EXERCISE INSTRUCTIONS: Below are some records. Write out the lines from the one containing "Given: Click the green checkmark on option B" to the last line, word for word, leaving out pictures.
-.-.-
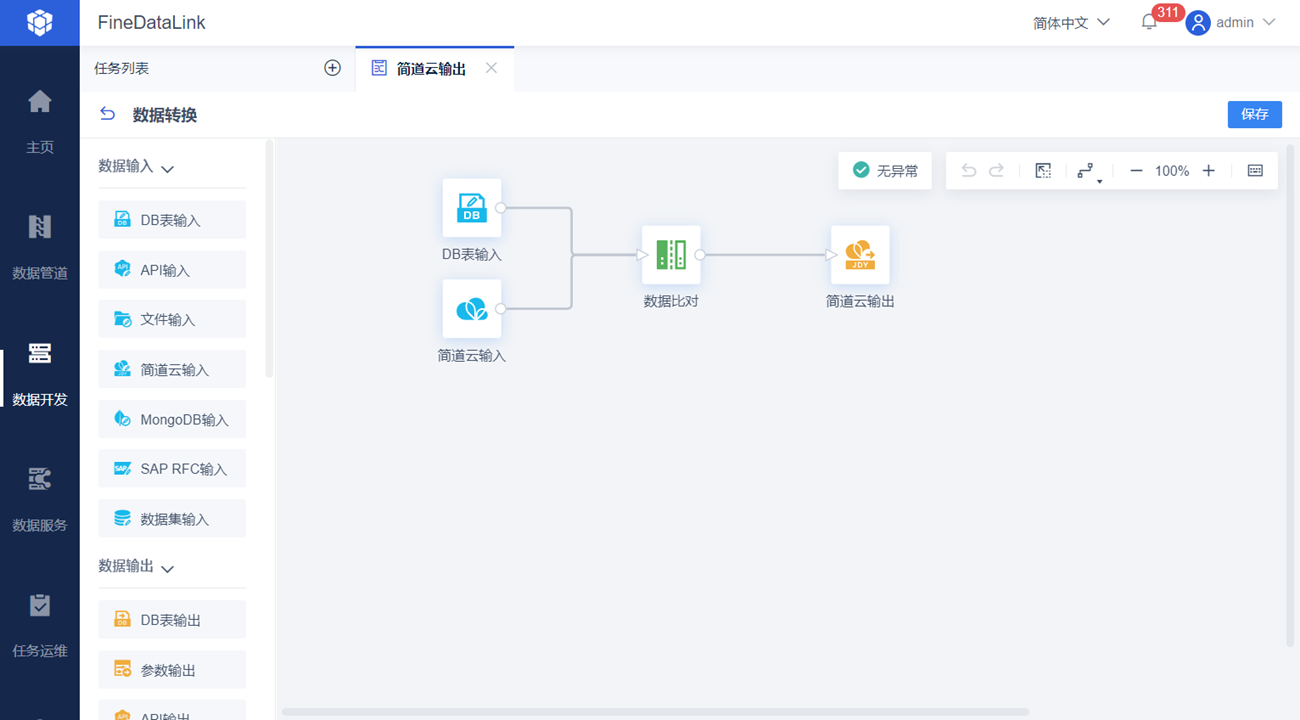Select the 数据比对 node icon
Screen dimensions: 1300x720
point(671,255)
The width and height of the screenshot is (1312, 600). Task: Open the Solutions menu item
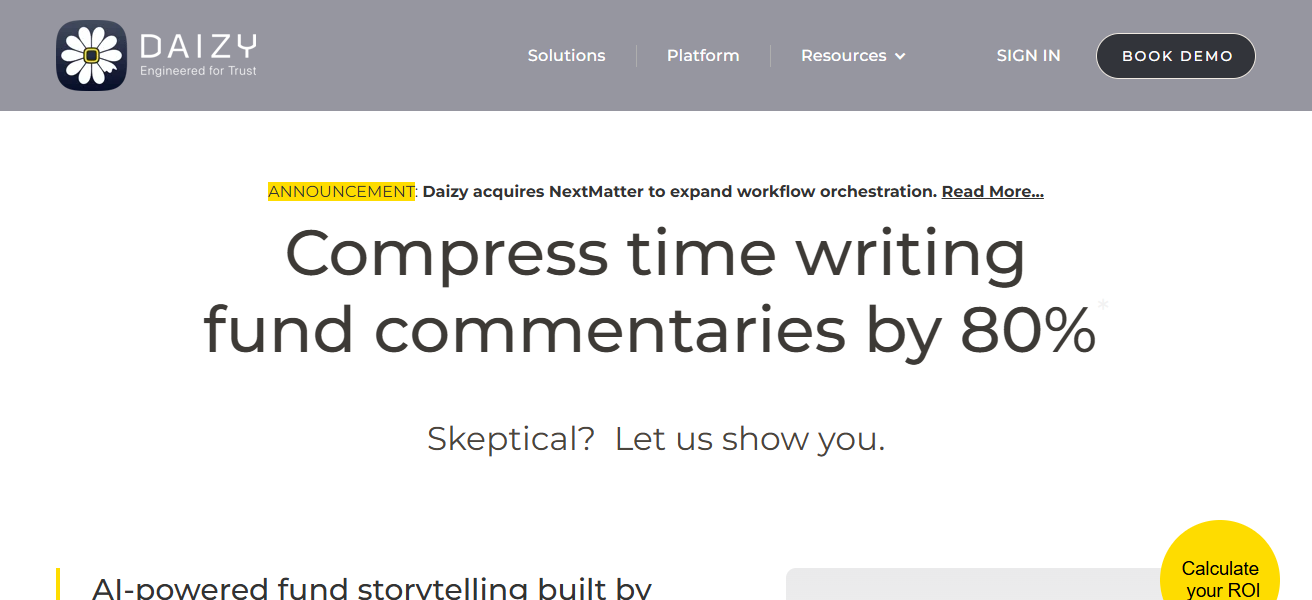click(566, 56)
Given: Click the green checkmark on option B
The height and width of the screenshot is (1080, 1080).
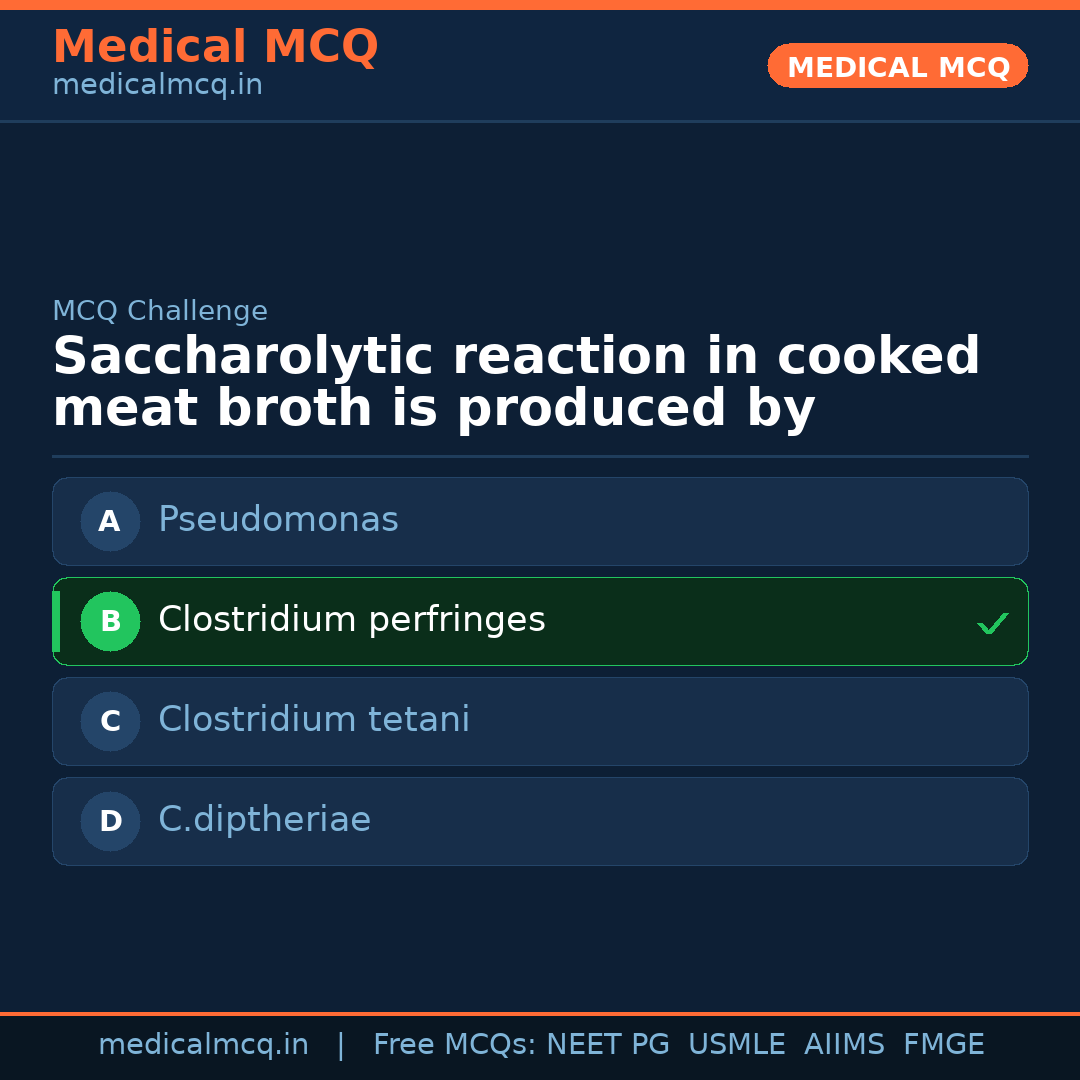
-.-.-
RESULT:
Given: Click the green checkmark on option B
The height and width of the screenshot is (1080, 1080).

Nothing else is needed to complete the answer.